An American institution is under attack. It is the kitchen table.
Everybody knows that most of the world's great ideas -- the theory of light, the theory of making potato salad without mayonnaise, the theory of who will win the pennant -- take shape during conversations around the kitchen table.
Yet whenever I visit a modern kitchen and look around for place to sit down and chew the fat, I don't find a table.
What I find is a breakfast bar, or a kitchen "island" surrounded by stools. While it is possible to position yourself on such perches, they don't encourage serious sitting.
Instead they seemed to be designed for "quick bites," wherein people hurry in, wolf down some fiber-filled muffins then sprint out into the fast lane.
Perched at a breakfast bar, there is little inclination to smell the coffee, to count the raisins in the raisin bran, to talk.
In contrast, a kitchen table with its easy-to-plop-in chairs, and vast flat table surface, invites you to spread out and linger. And lingering is the essence of kitchen life. Without it, a kitchen is nothing more than a work station.

Data
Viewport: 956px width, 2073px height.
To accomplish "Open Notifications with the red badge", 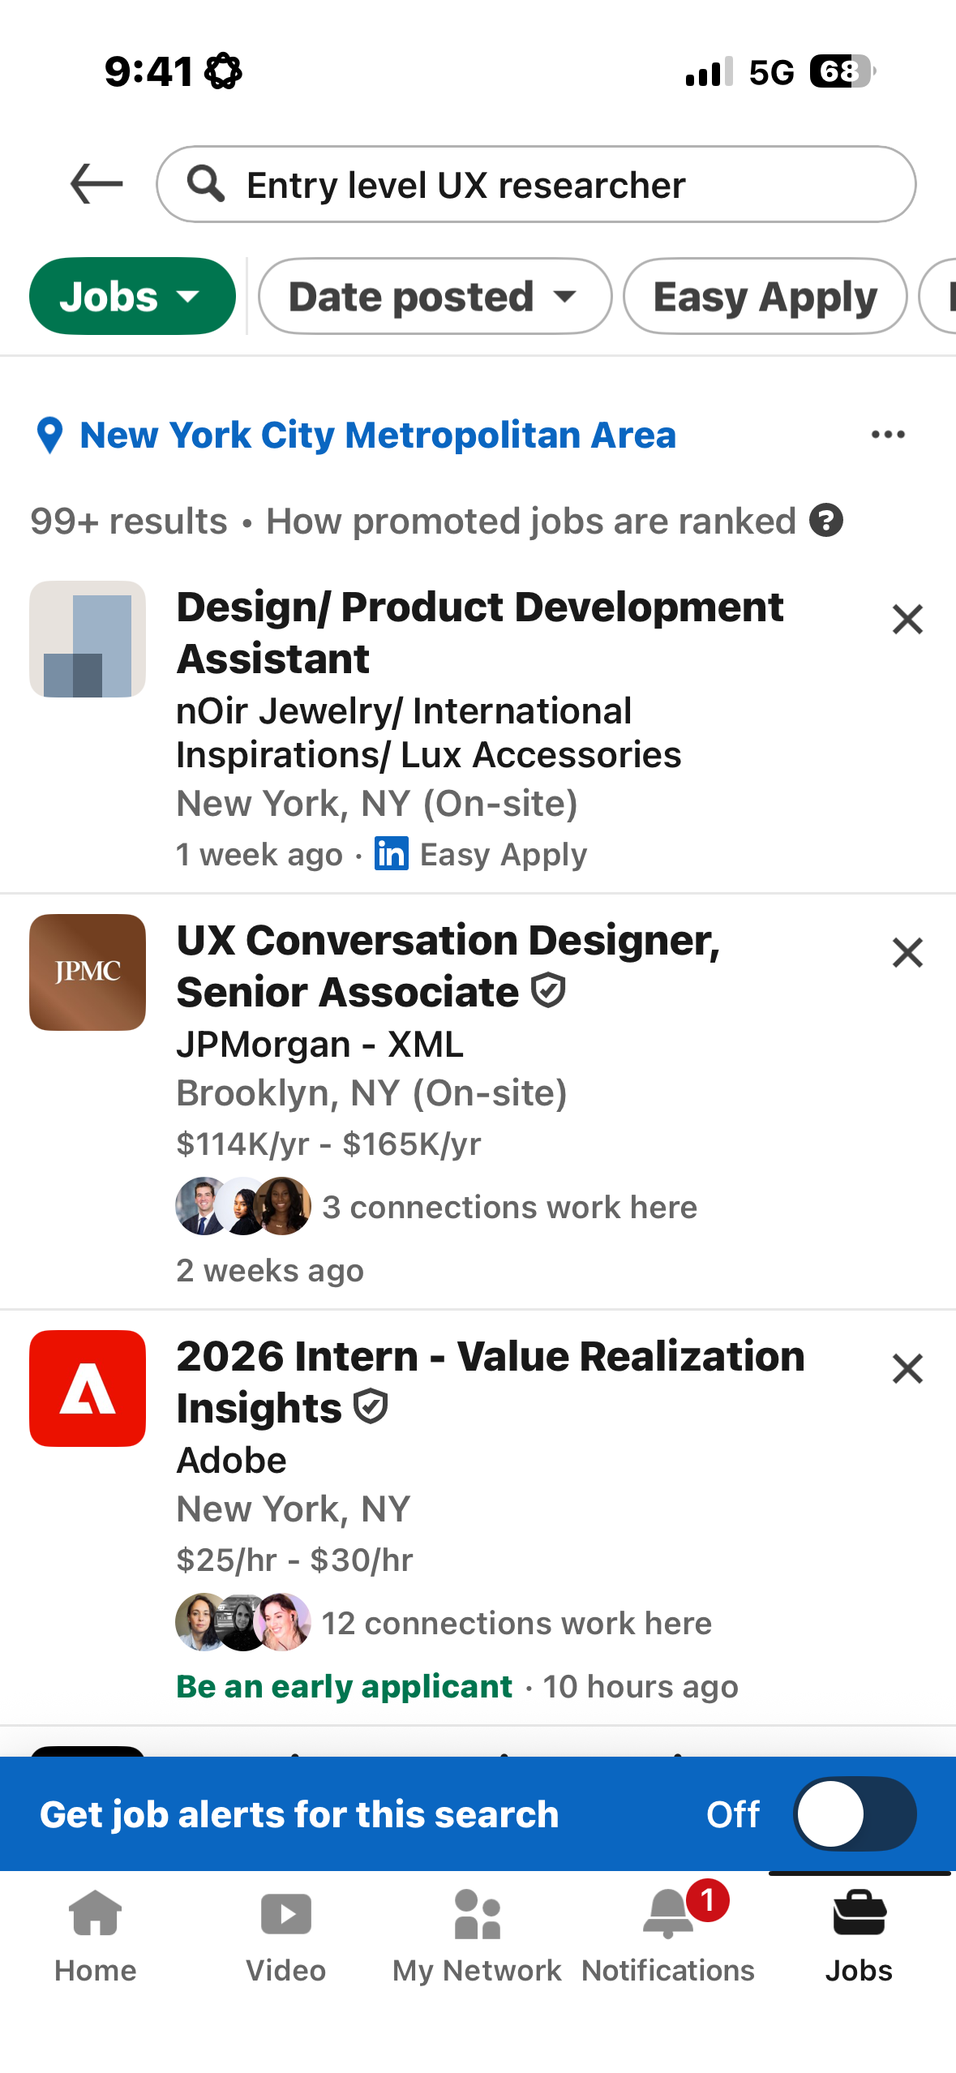I will point(668,1935).
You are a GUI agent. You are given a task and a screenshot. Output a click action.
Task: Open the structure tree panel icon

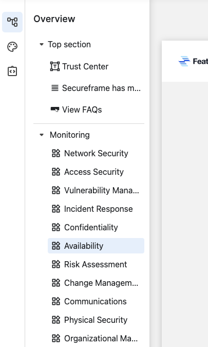(x=12, y=22)
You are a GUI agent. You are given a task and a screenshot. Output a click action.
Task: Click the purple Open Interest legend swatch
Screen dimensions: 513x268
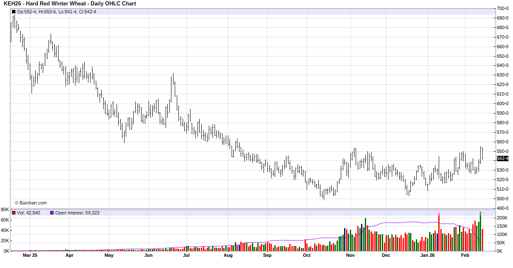pos(52,213)
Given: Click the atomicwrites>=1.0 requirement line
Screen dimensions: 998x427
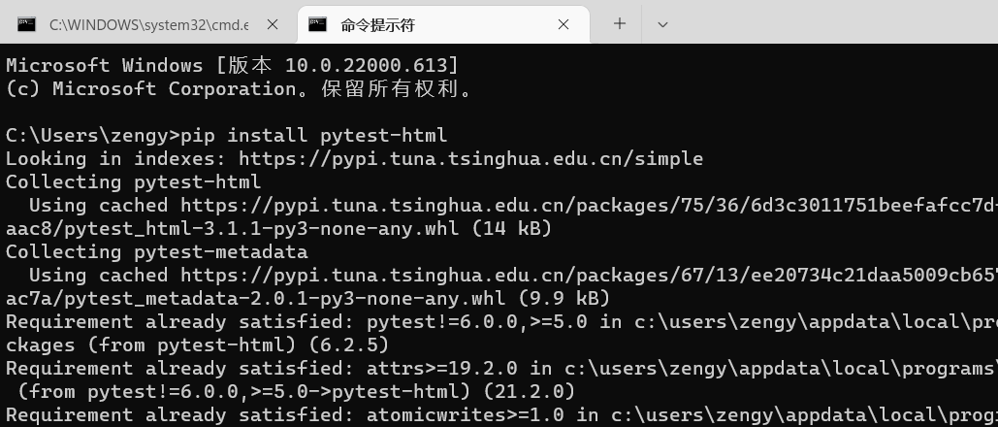Looking at the screenshot, I should 501,415.
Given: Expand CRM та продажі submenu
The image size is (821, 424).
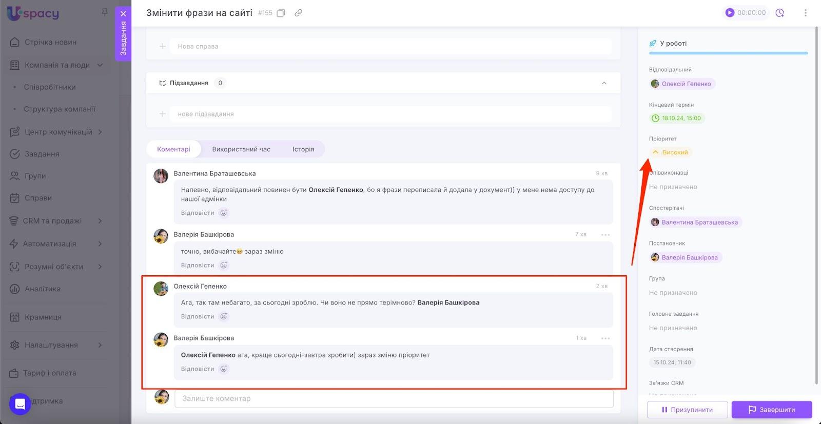Looking at the screenshot, I should 100,221.
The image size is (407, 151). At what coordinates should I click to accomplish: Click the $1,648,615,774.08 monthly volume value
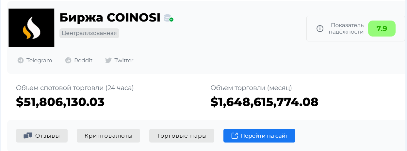(x=264, y=102)
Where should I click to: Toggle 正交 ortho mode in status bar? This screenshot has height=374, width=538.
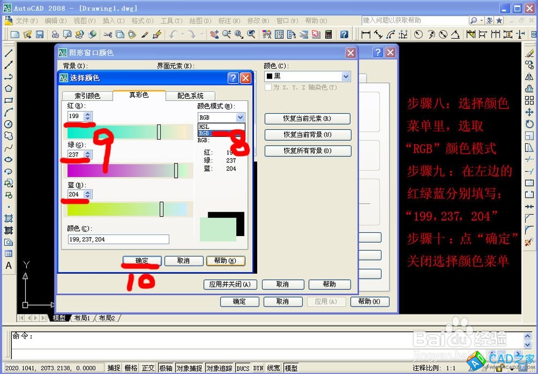(x=148, y=368)
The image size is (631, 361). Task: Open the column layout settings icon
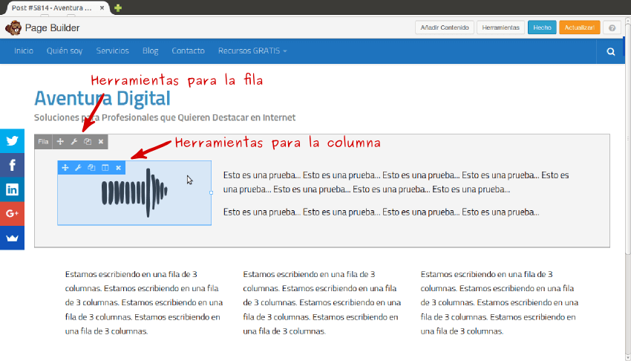coord(105,168)
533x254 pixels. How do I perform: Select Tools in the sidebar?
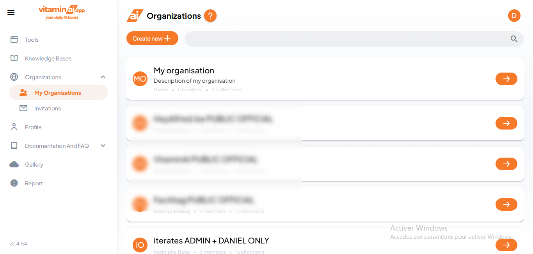(31, 39)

Exercises
a) Write out everything in the kitchen table essay from "In contrast, a" down to "a work station.", word for word.
b) Resume the essay about the kitchen table, continuing on from its final sentence.
The records have no connection to the essay on the kitchen table.

Responses by task
a)
In contrast, a kitchen table with its easy-to-plop-in chairs, and vast flat table surface, invites you to spread out and linger. And lingering is the essence of kitchen life. Without it, a kitchen is nothing more than a work station.

b)
Granted these sleek bars and islands are probably more efficient ways of dispensing food.
But I feel the inefficiency of the kitchen table, the way it lumps many household functions together, is one of its most appealing aspects.
The other evening, for instance, at our house, one kid was sitting at the kitchen table eating one of his 700 daily servings of frozen waffles, another was sitting there doing his geography homework, and I was sitting there reading the newspaper. The homework worker started reciting the names of the continents. "Asia, Africa, Europe, North America, South America, Australia, Antarctica." Without getting up from the table, I told him he had forgotten Greenland.
Greenland, he said, is not a continent. This was a serious challenge to my parental authority. So serious that I got up from the kitchen table and fetched an atlas.
The kid turned out to be right, Greenland is a big green country, but is not a continent. Moreover, what they used to call Australia now includes New Zealand and is referred to as Oceania. To prevent any further erosion of parental authority, I made sure the atlas remained next to me at the kitchen table.
Lots of things remain on our kitchen table. The goldfish bowl, magazines, notes from teachers, and stacks and stacks of newspapers. It is our ready reference center, a place to find the answer to questions ranging from, "Are the Simpsons on tonight?" to "Why are these people protesting in the Philippines?"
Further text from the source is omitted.